Un voyage avec vue Nous avions à peine commencé notre voyage que nous découvrions que la route côtière qui connecte la ville de Gaza au centre et au sud de la Bande de Gaza avait été fermée à tous les véhicules par les troupes israéliennes. Des bulldozers israéliens blindés soutenus par des tanks Merkava grondaient au loin après avoir juste terminé leur travail. A l’ est d’où nous étions se trouve la colonie illégale de Netzarim, avec ses 400 habitants vivant dans une bulle. Un peu plus de 8.000 colons occupent environ 40% des terres dans la Bande de Gaza ; environ 1.3 million de Palestiniens vivent sur les 60% restant. Devant nous, se trouvait un fossé de 3 mètres de profondeur avec derrière de hauts monceaux de sable. Perplexes, nous sommes restés debout avec les autres voyageurs, nous demandant quoi faire. Quelques uns, sans valises, ont pris le risque de d’escalader les monticules sous les tirs des israéliens. D’autres ont attendu une meilleure alternative – une charrette tirée par un âne, la dernière mode pour voyager à Gaza. Nous avons attendu l’arrivée de la première charrette. Ayant appris la fermeture de la route côtière, beaucoup de fermiers locaux avaient profité du marché de l’offre et la demande pour gagner quelques shekels supplémentaires. Accompagnés d’un couple âgé et de nos bagages, nous nous sommes accrochés (et mon fils à moi) tandis que le chauffeur dirigeait le véhicule de bois branlant en descendant les collines de Gaza pour se diriger vers la côte. En tout trois kilomètres à travers l’eau, le sable et des graviers. La plupart des voyageurs sont allés à pied, incapables de se payer le luxe relatif d’un voyage de 2$ sur une charrette tirée par un âne.

::::::::

» Consigne:
Poursuivez le récit de ce voyage à travers la Bande de Gaza à partir de sa dernière phrase. Vous n'aurez pas besoin des entrées.

» Données collectées:
::::::::

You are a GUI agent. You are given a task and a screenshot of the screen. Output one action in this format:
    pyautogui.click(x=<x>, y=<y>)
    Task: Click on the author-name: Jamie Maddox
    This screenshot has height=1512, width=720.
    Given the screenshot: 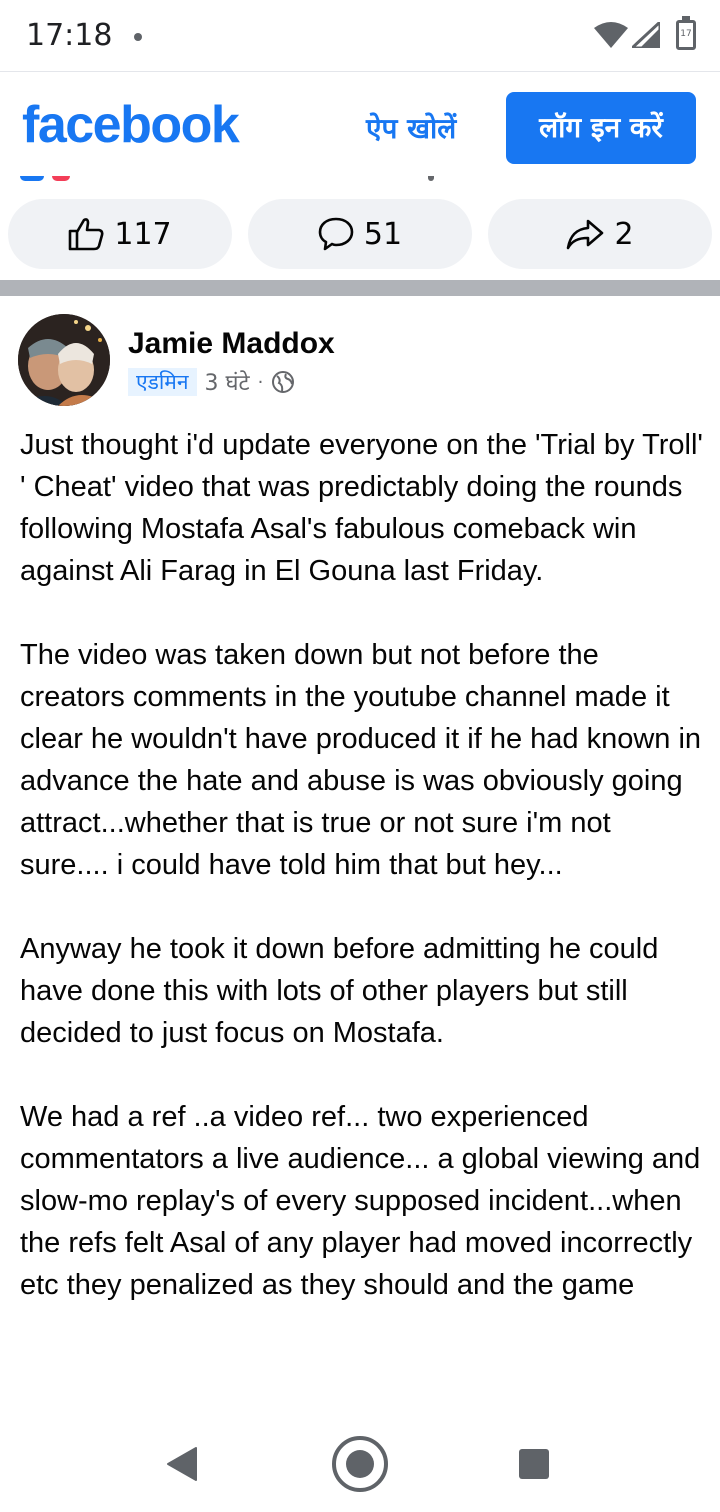 What is the action you would take?
    pyautogui.click(x=232, y=344)
    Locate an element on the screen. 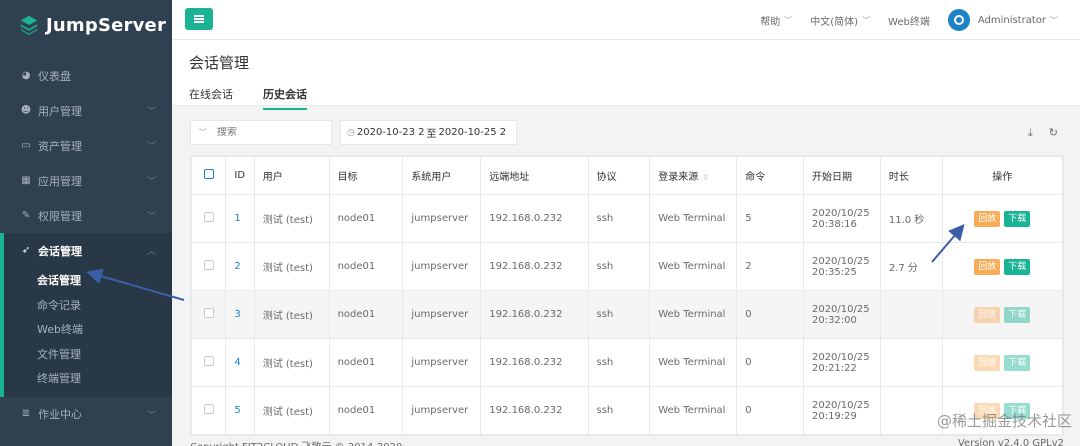 This screenshot has width=1080, height=446. sidebar-item-permissions: ✎ 权限管理 ﹀ is located at coordinates (86, 216).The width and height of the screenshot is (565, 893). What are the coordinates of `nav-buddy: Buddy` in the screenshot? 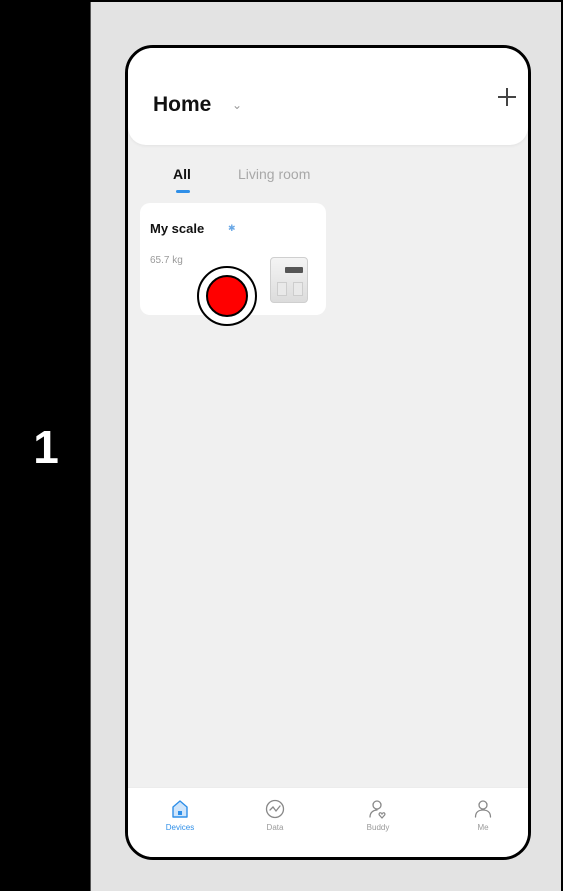 It's located at (378, 815).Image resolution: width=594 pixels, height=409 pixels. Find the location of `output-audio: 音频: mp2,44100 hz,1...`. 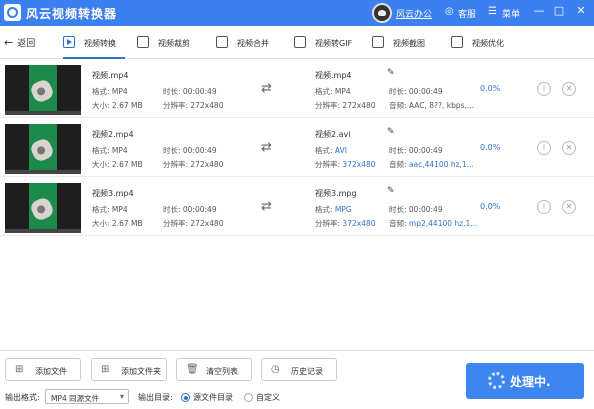

output-audio: 音频: mp2,44100 hz,1... is located at coordinates (434, 224).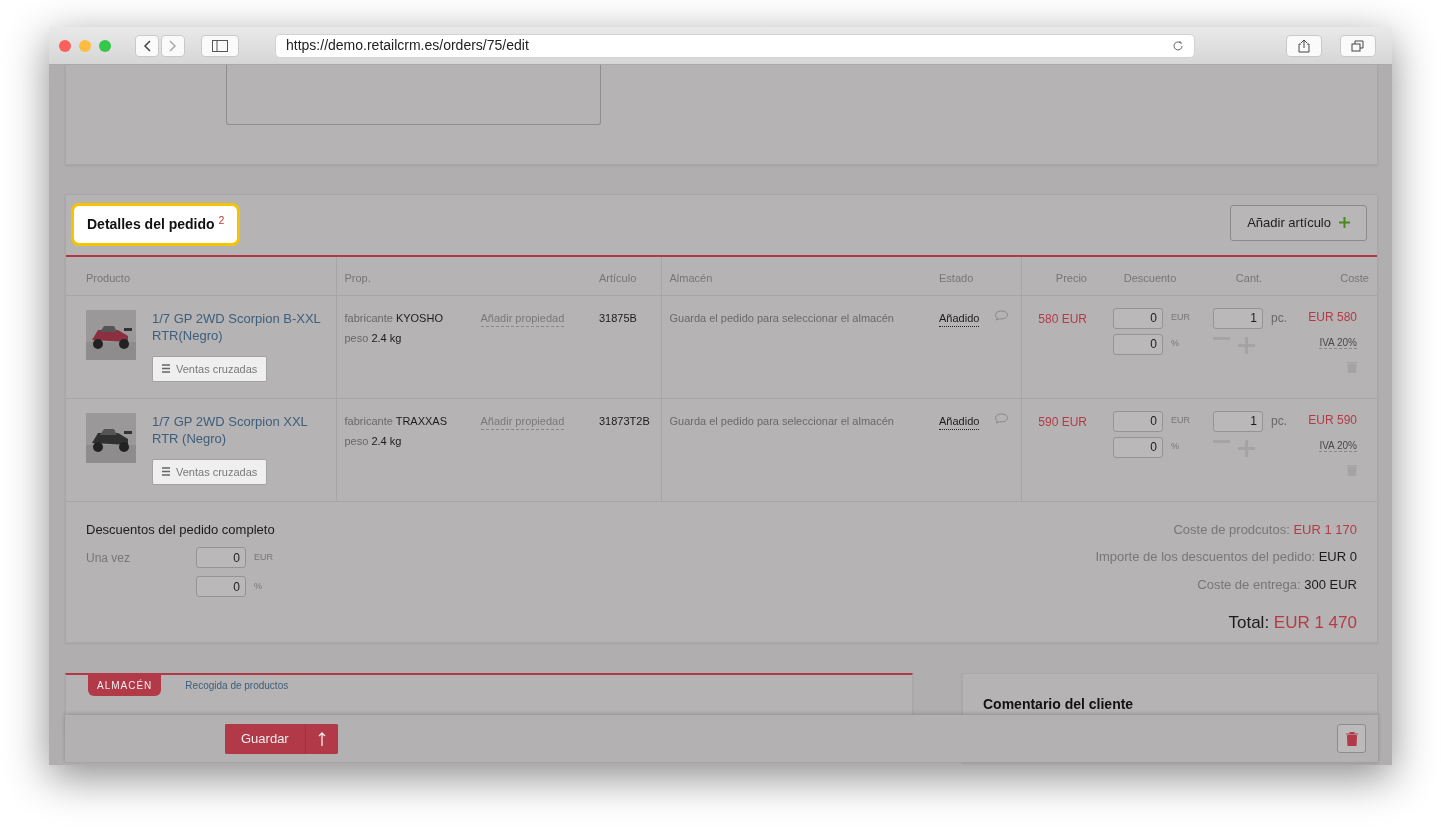  Describe the element at coordinates (1249, 276) in the screenshot. I see `column-header: Cant.` at that location.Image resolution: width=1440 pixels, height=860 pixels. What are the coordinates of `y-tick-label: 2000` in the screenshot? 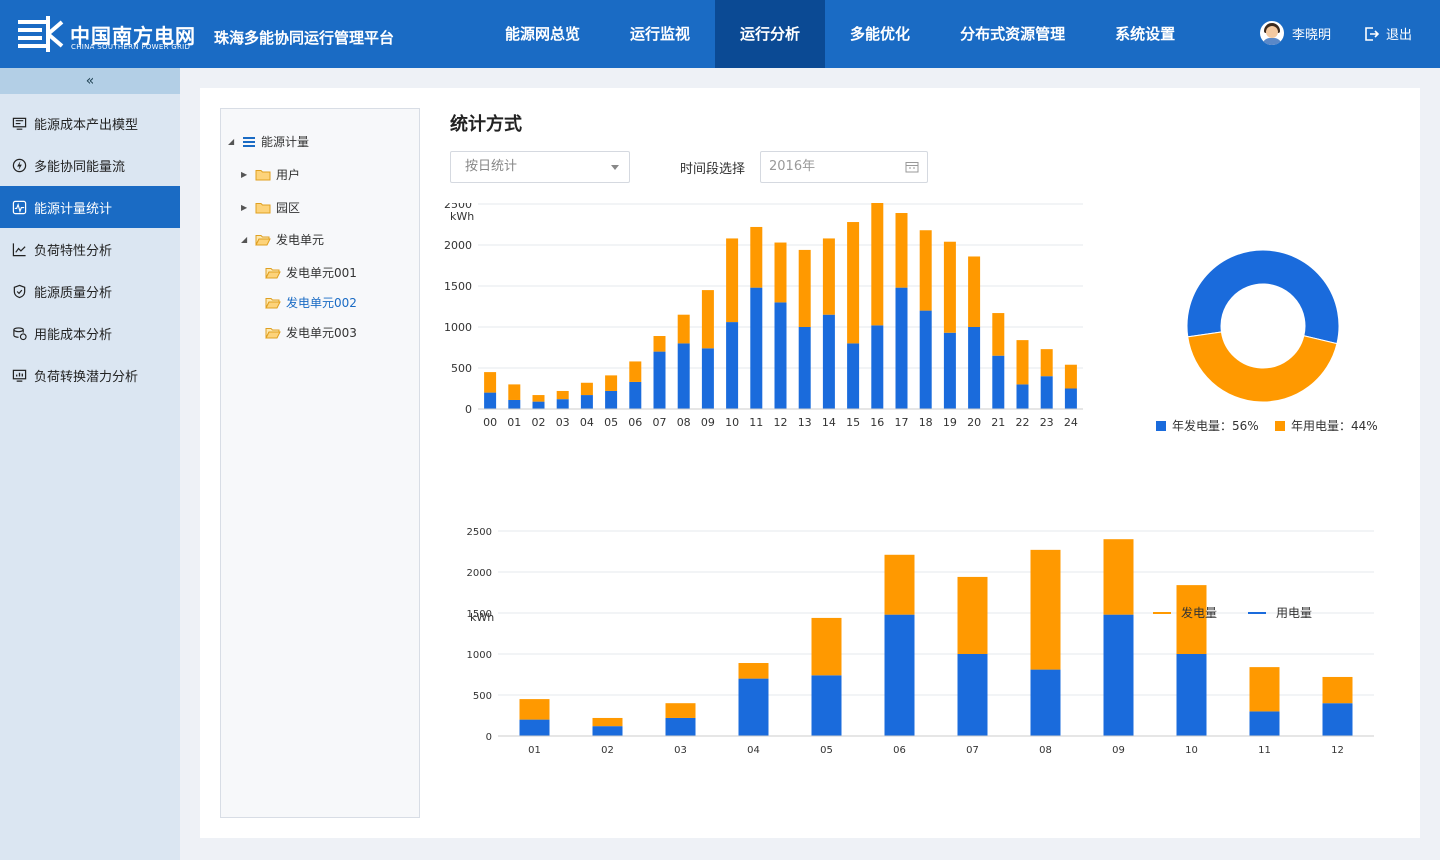 It's located at (458, 246).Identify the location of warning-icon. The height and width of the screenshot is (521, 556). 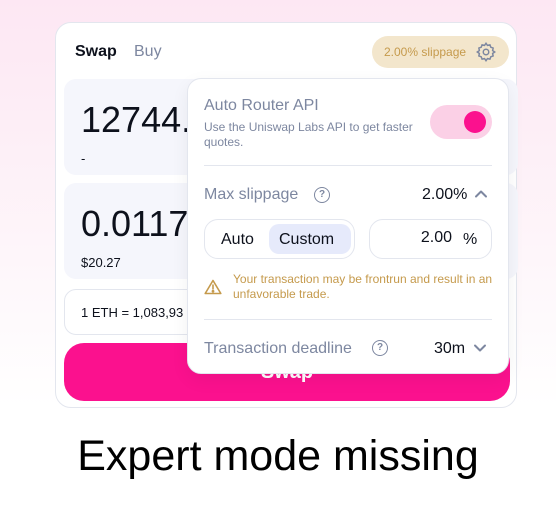
(213, 287).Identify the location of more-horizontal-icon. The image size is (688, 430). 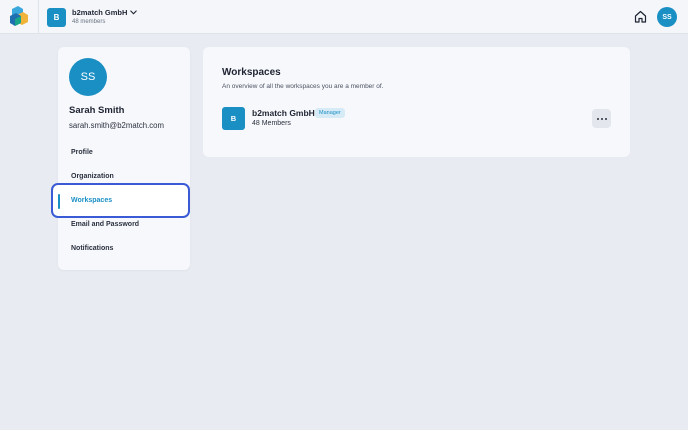
(598, 118).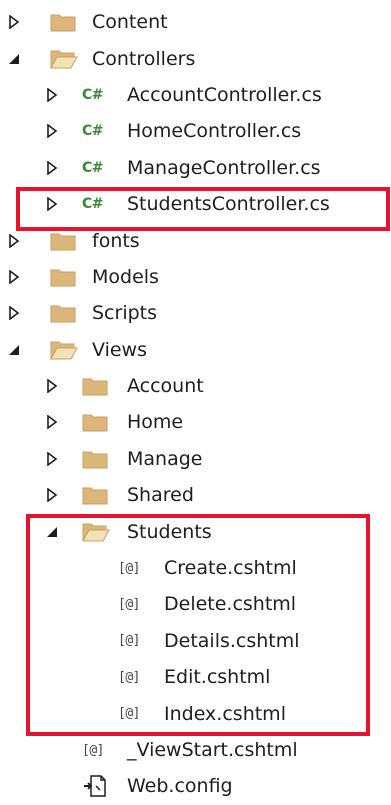 This screenshot has width=391, height=805. I want to click on tree-item-accountcontroller: C# AccountController.cs, so click(196, 95).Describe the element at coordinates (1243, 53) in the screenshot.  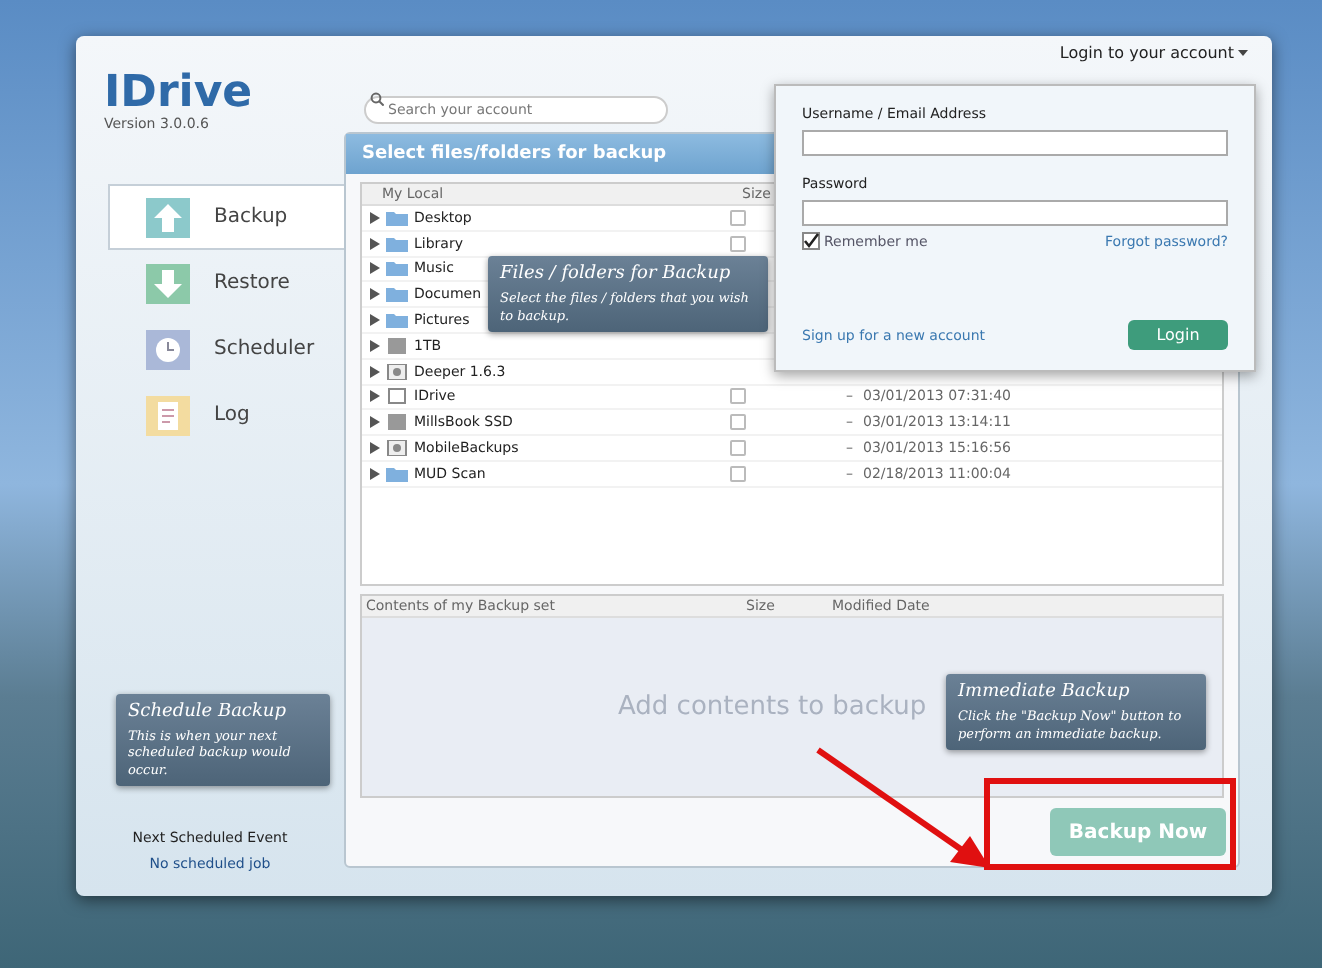
I see `caret-icon` at that location.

::::::::

» Corrigé:
Les soldats invisibles Dix minutes et plusieurs bleus plus tard, nous étions retournés sur la route principale, un peu plus mouillés et un peu plus sages (j’ai réalisé que porter des pantalons blancs pour faire le trajet avec un âne n’est pas très intelligent). Nous avons fait signe à notre deuxième taxi qui nous a transportés un kilomètre au sud de notre prochain obstacle : le check -point d’Abu Huli qui divise le sud de Gaza du nord. Ce check- point a été monté au milieu de terres agricoles parmi les plus fertiles de Gaza au début de l’Intifada Al-Aqsa. Plusieurs dizaines d’hectares de terre, certains appartenant à ma propre famille, ont été confisqués et rasés dans ce processus. Des voitures s’étaient arrêtées le long de la route principale et notre chauffeur nous a dit que nous ferions mieux d’attendre sans lui étant donné que cela risquait d’être très long. Nous nous sommes abrités dans une cafétéria de fortune. Nous avons attendu pendant quatre heures au milieu d’un troupeau de chèvres errantes et avec des centaines d’autres Palestiniens. A Gaza, nos occupants ne sont que très rarement visibles. Ils se cachent derrière des engins militaires et des tours de snipers lourdement fortifiées. Ils sont dans le cocon de leurs tanks, derrière des blockhaus massifs ou bien ils planent loin au-dessus de nous dans des hélicoptères Apaches américains. Ils dirigent leurs check- points par télécommande et nous crient leurs ordres par mégaphone. Le soldat invisible qui contrôlait le check- point d’Abu Huli, en a profité pour nous railler. « Retournez » cria-t-il en hébreu de derrière une fenêtre noircie, dont seul le bout de son fusil était visible. « Nous n’allons pas ouvrir pour vous aujourd’hui ! »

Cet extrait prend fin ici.